We must put our health first if we are to move forward. One cannot ensure financial sustainability without being in good physical health. To do this, one must impose and follow strict public health protocols to avert major crises like the resurgence in the COVID-19 pandemic. As a community, the onus is also on us to think rationally and maintain safety precautions. Building pandemic awareness should not be a one-person show; it is a social responsibility.

The federal and state governments have to work with the general public to ensure the smooth functioning of operations and security.

One cannot predict the future, and it can be hard to weigh the gravity of the pandemic in the rural areas where our customers reside and do business. But one can surely build a defence mechanism and salvage the situation.

For Anuva Chakrabarty, it was the need for a defence mechanism that catalyzed her entrepreneurial dream. Growing up, Anuva had always dreamt of financial stability. But life had some other plans. Right after her school-leaving exam, Anuva’s family got her married off. In the humdrum of “everyday chores”, her dream got lost. Her husband’s income was enough to provide her with the comfort of a humble existence.

But when Anuva became the mother of a son, the family’s rising expenses triggered the need for a Plan B: how would they manage any crisis, let alone the rising costs? Their income was fixed, but the child’s welfare needed to be protected. Financial security became a matter of utmost importance. Anuva realized that they needed a second income stream, the second line of defence.

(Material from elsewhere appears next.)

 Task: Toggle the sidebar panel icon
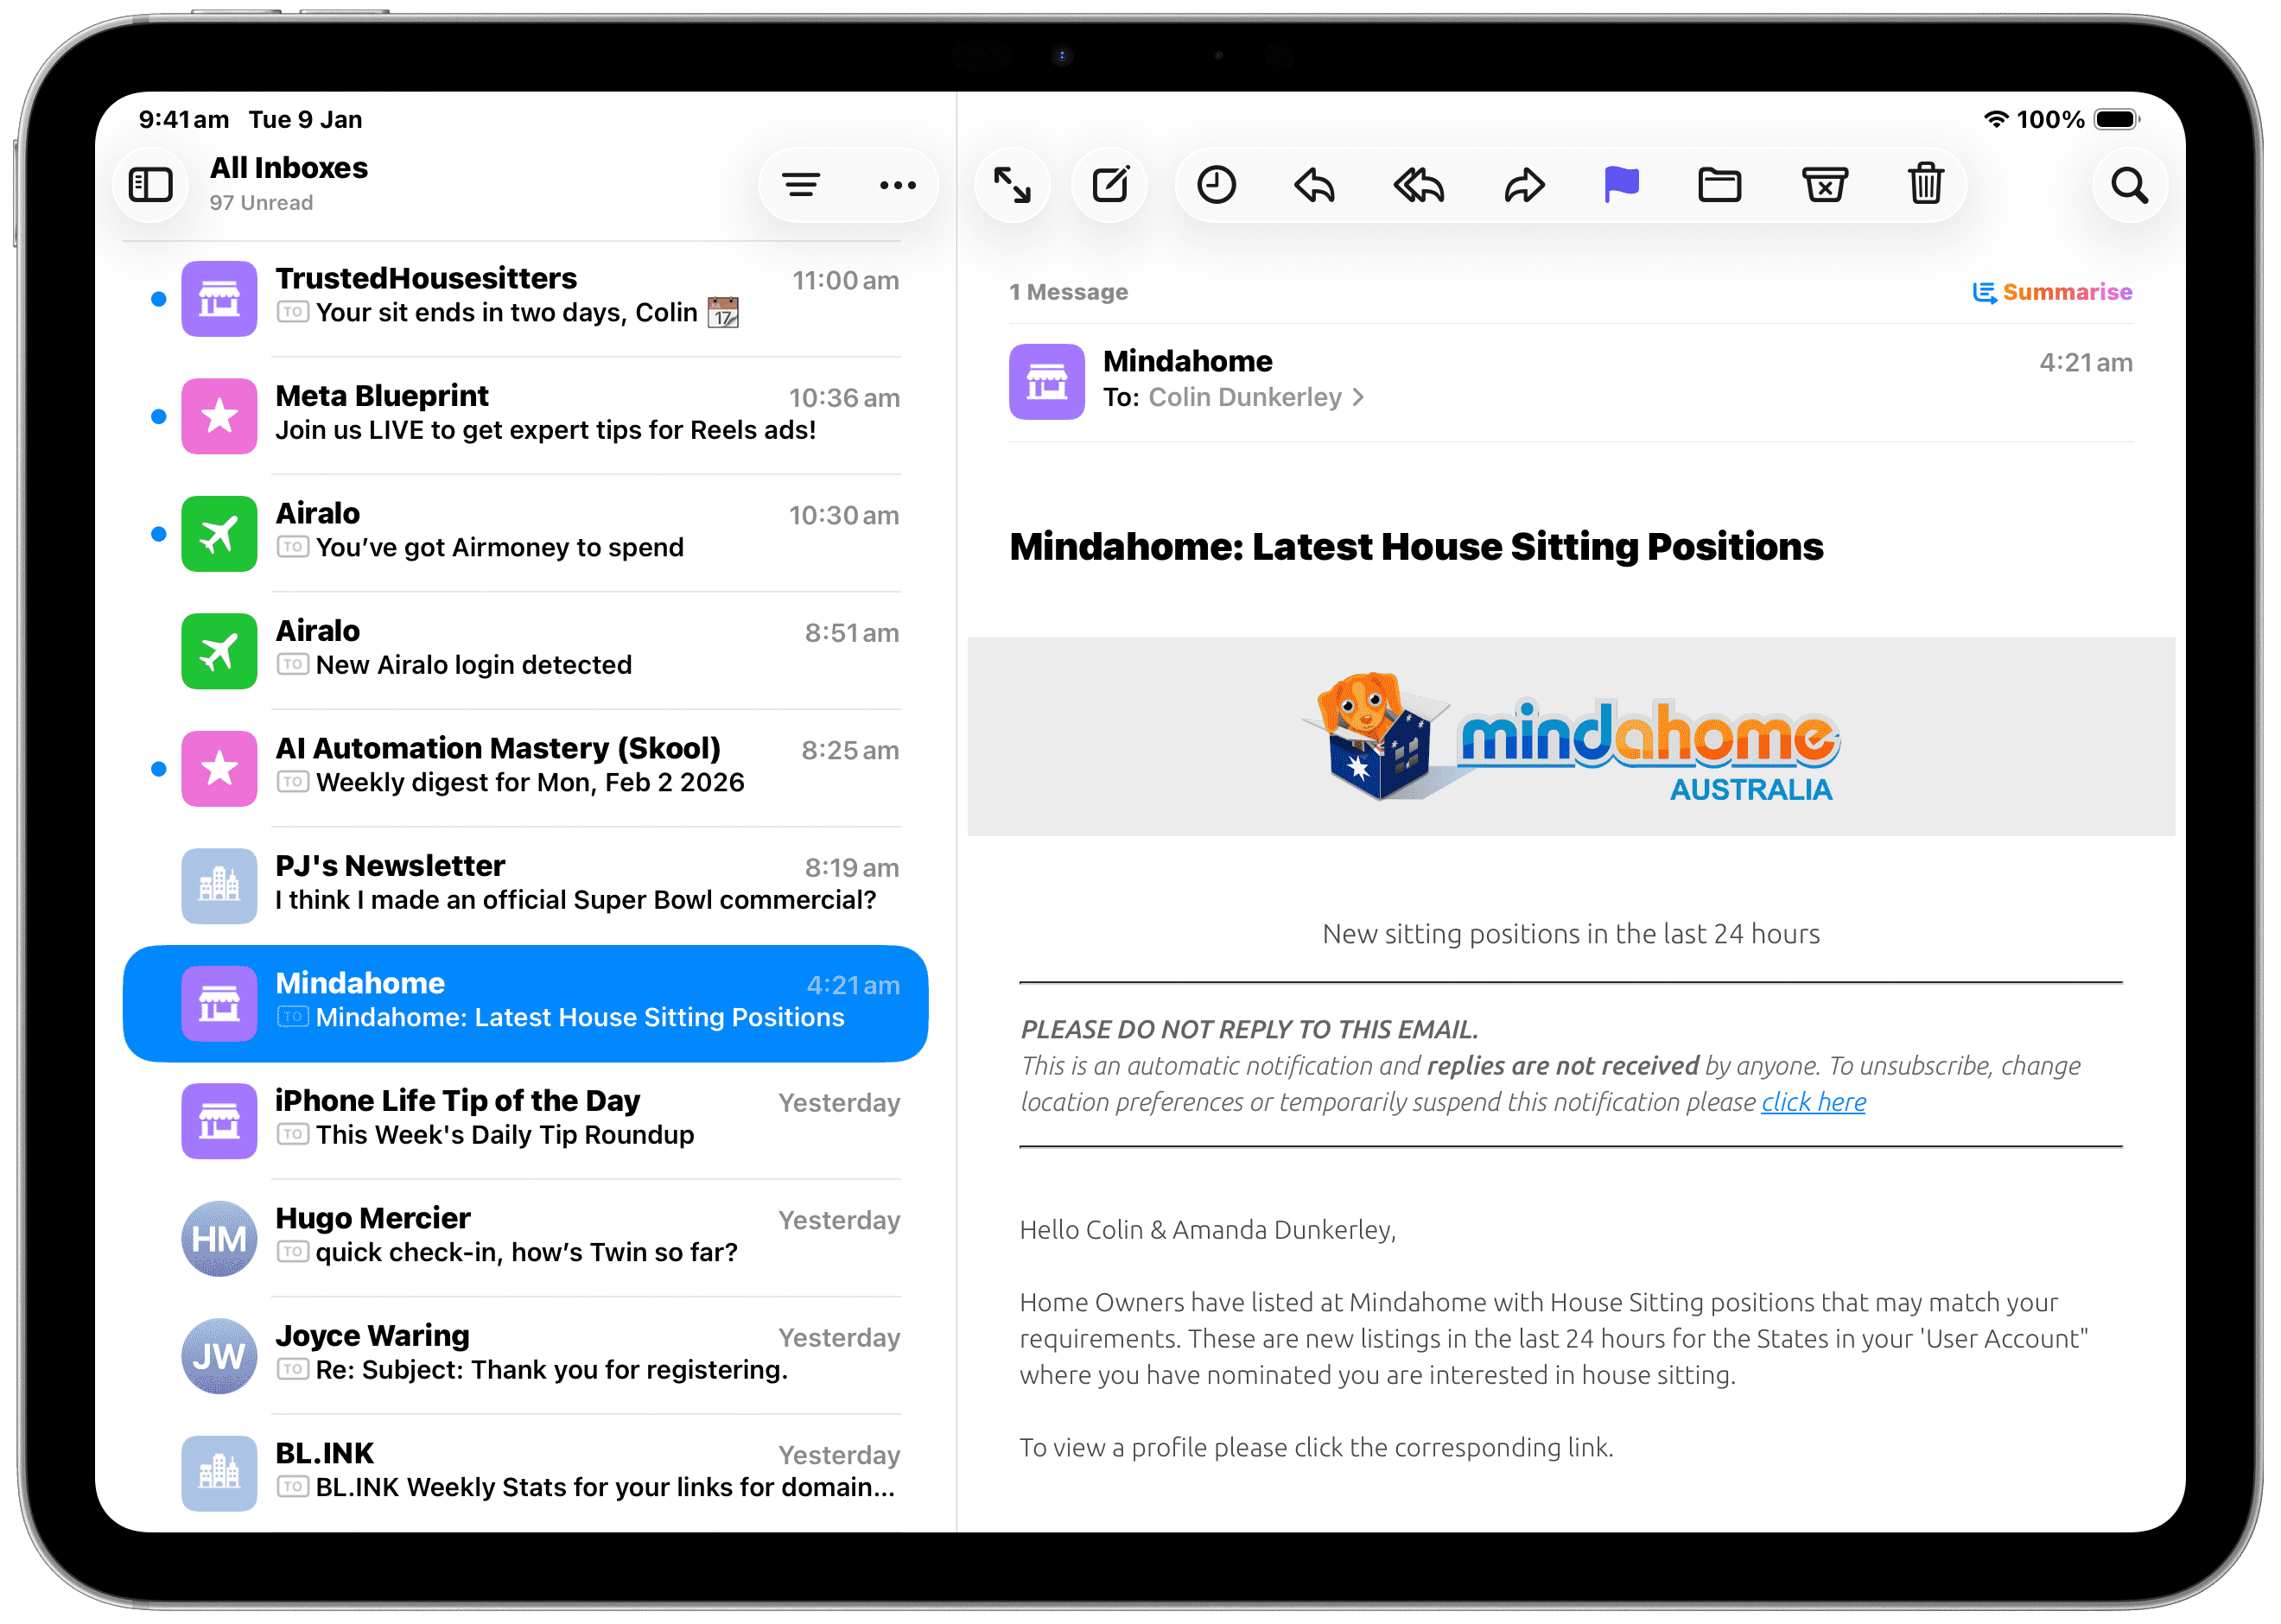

On a visit to her maternal home, she was rummaging in her old cupboard when she came across the costume jewellery she had as a teenager. She had her business idea! After returning to her husband’s place, Anuva visited the branch office of Village Financial Services. (Her neighbour’s daughter had introduced Anuva to the idea of taking a loan from VFS.)

Within months, Anuva had a shop stocked with cosmetics, costume jewellery and soft toys. Just in time for the wedding season. The shop was well-stocked for the upcoming wedding season. Now she needed to build a loyal customer base. Luckily, Anuva had good people skills and a down-to-earth demeanour. Customers kept coming back to her.

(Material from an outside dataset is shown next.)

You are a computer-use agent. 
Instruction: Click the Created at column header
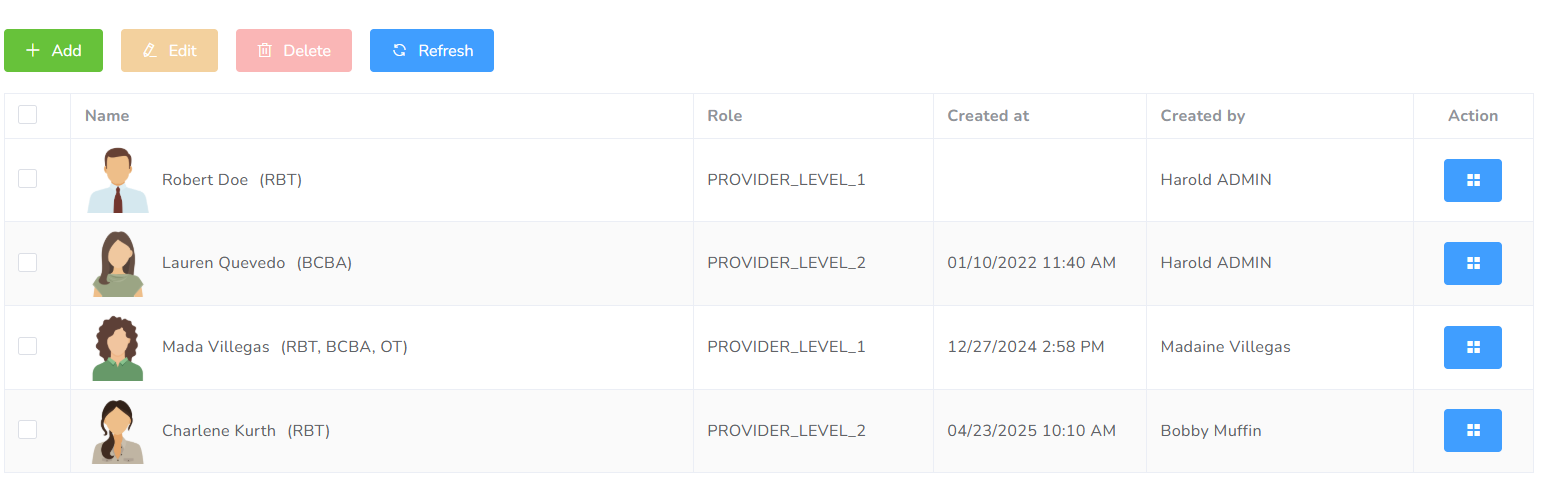tap(988, 116)
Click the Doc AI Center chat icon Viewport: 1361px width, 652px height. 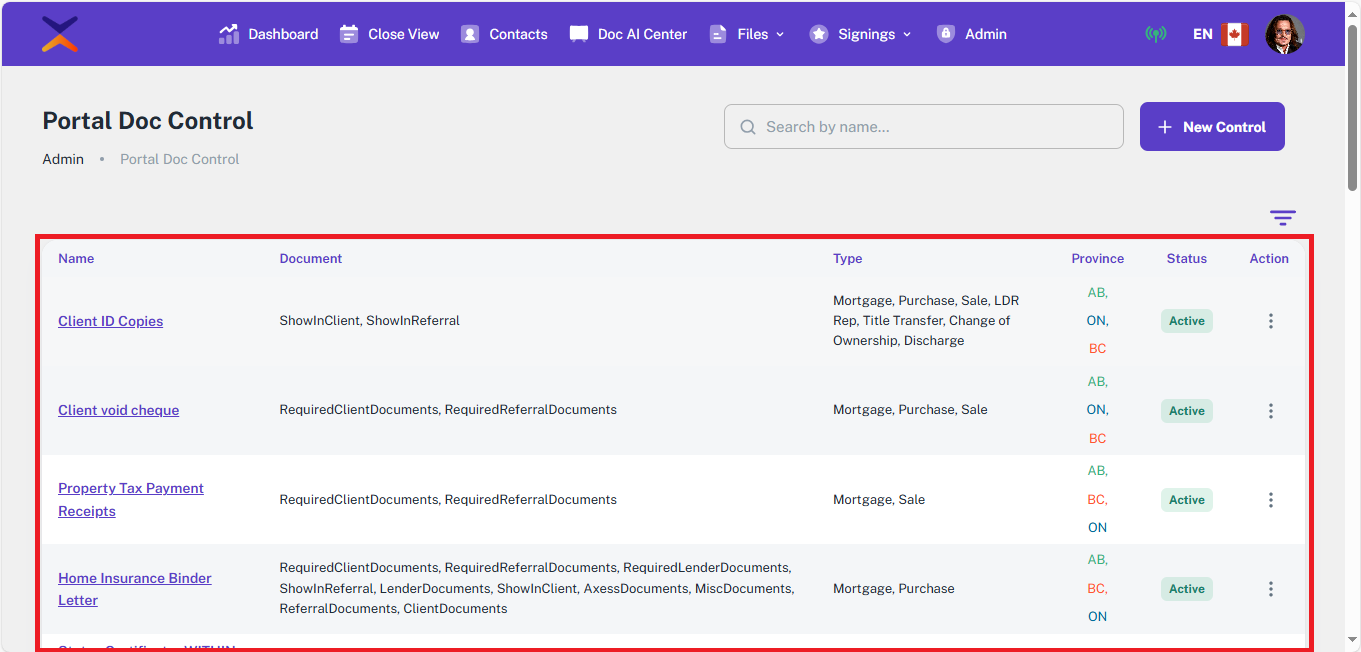pyautogui.click(x=579, y=34)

The loving mother was now a proud entrepreneur.

The initial success gave rise to dreams of expansion. Anuva realized the potential of being a business owner. With the help of the profits and another loan from VFS, Anuva decided to expand her operations by diversifying her product range.

But dark clouds are gathering over the world. The first few cases of the COVID-19 virus were reported from all over the world. The Indian government tried out a day’s lockdown and then imposed a prolonged lockdown.

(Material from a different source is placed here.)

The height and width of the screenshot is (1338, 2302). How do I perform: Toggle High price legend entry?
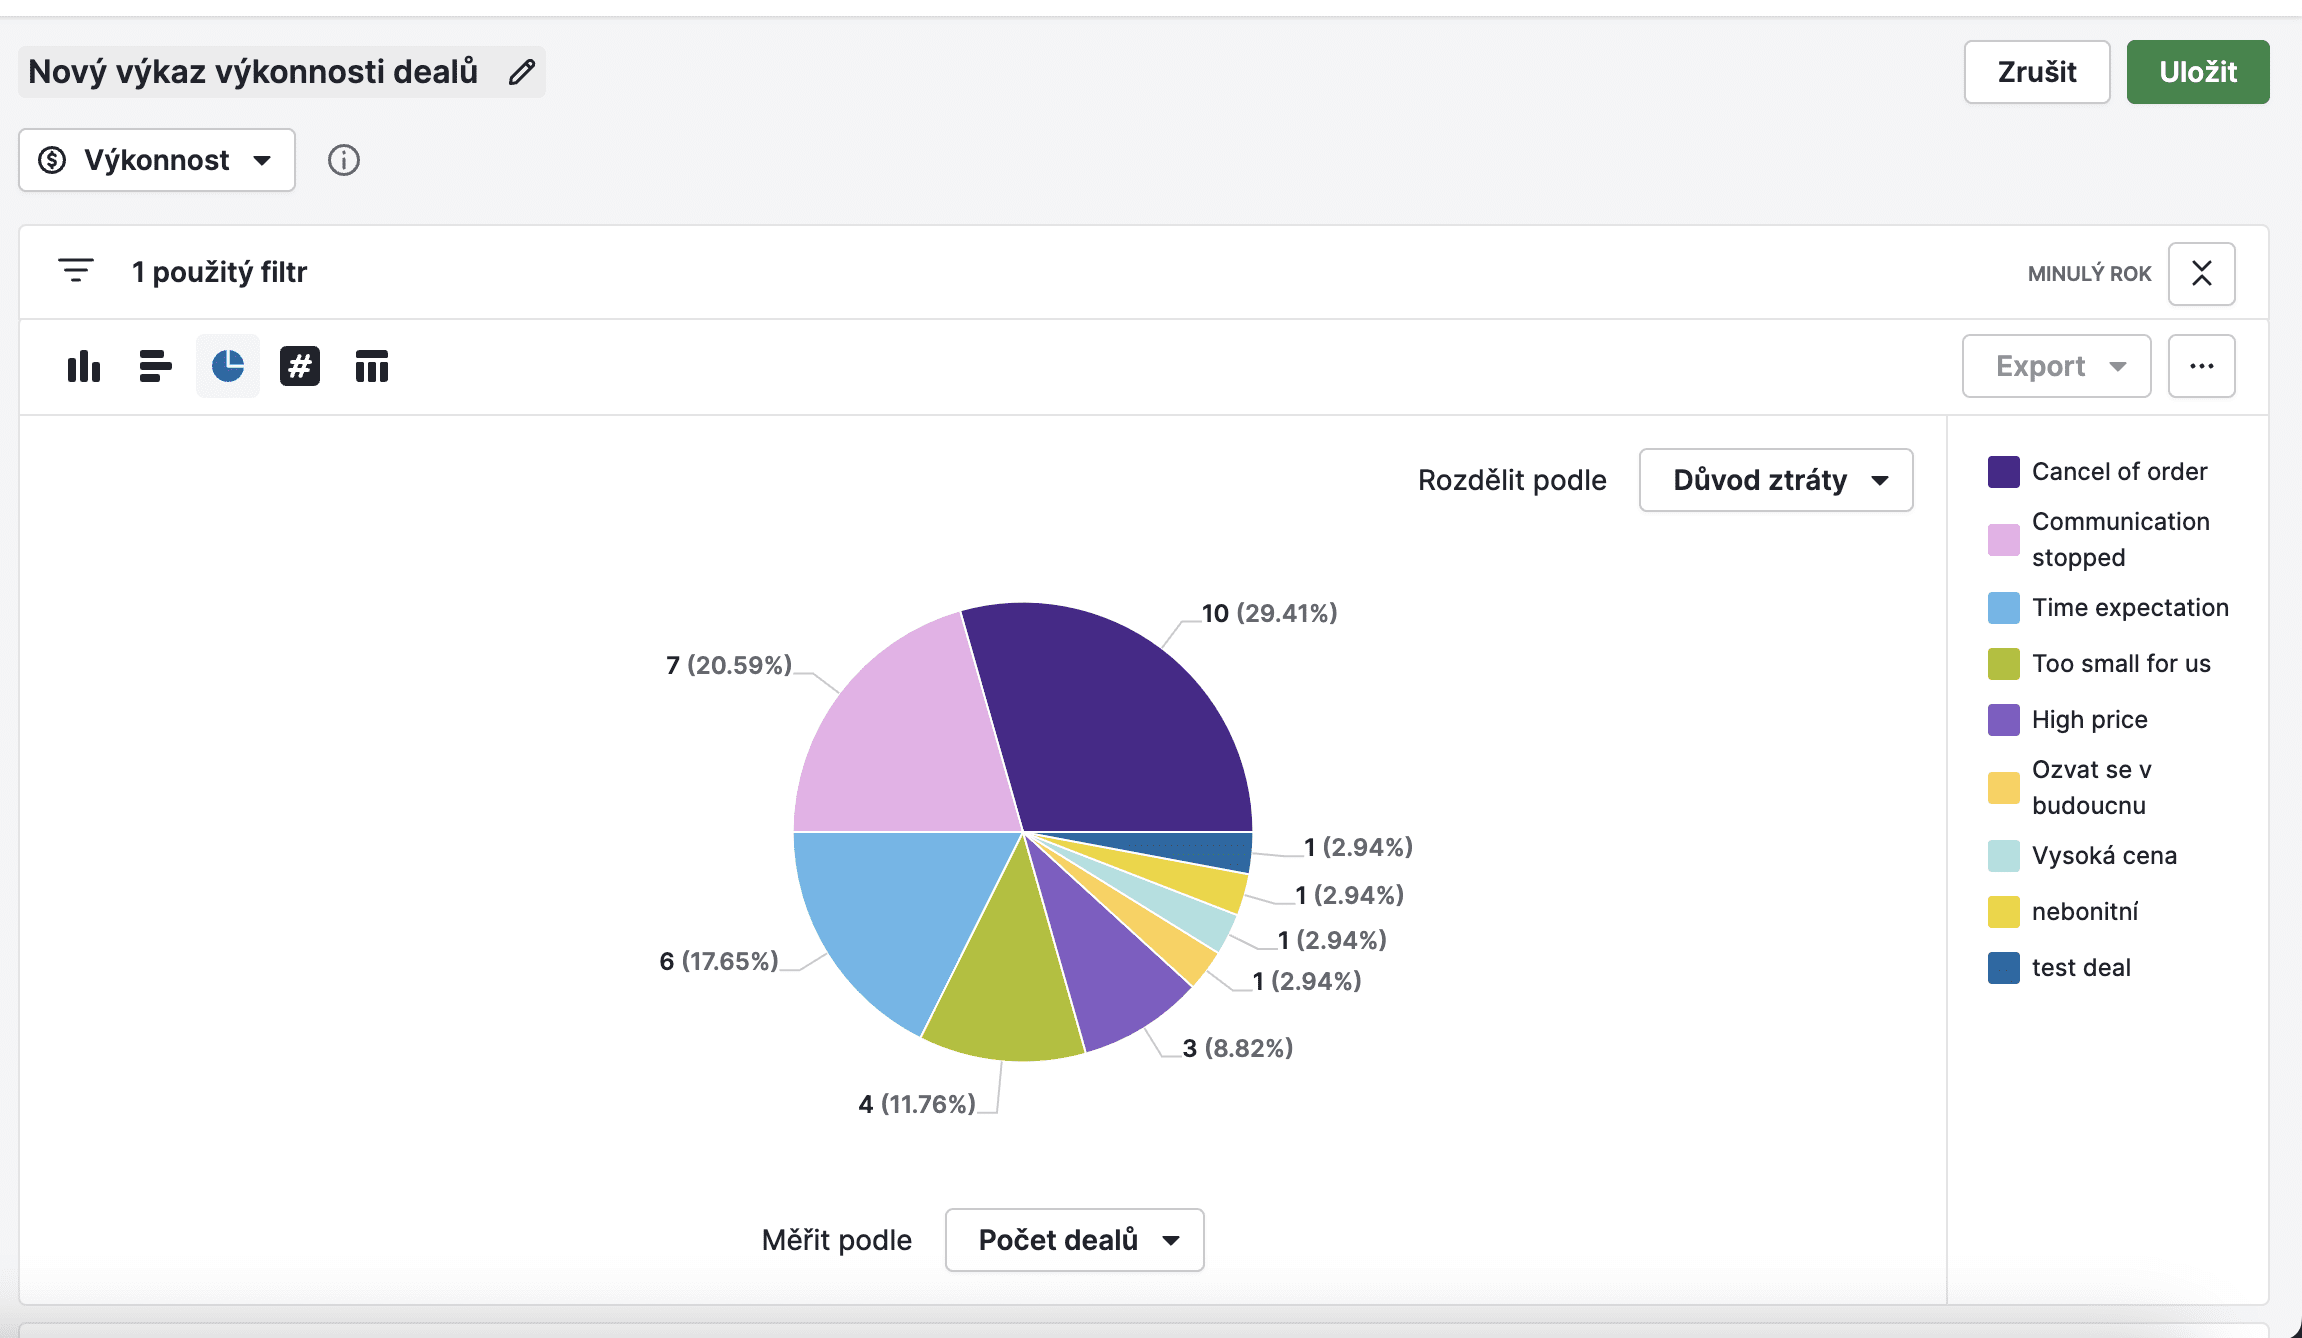coord(2089,719)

The COVID-19 pandemic began shutting down economies. People found themselves battling with a disease unknown to them even yesterday. The lockdown forced Anuva to put her expansion plan on hold.

Everywhere, people reorganized their priorities. Washing hands with soap, wearing masks when outside, and staying indoors became the rule. Anuva took care of her family as best as she could and helping neighbours from a distance when required.

When the country relaxed the lockdown in phases, Anuva was back in her shop, masked and gloved. She had tasted the first major challenge to her entrepreneurial journey: adapt and change with the situation. As economies started shaking off the gloom of the pandemic, customers returned to Anuva’s shop.

Security is subjective.

The pandemic refined Anuva’s definition of security. She realized that economic health, physical health and family welfare need to be in sync if she wanted to call herself “secure”. It is the confidence of security that gives rise to the confidence of moving forward.

If we get out of the current health crisis, we must build a new world of health security.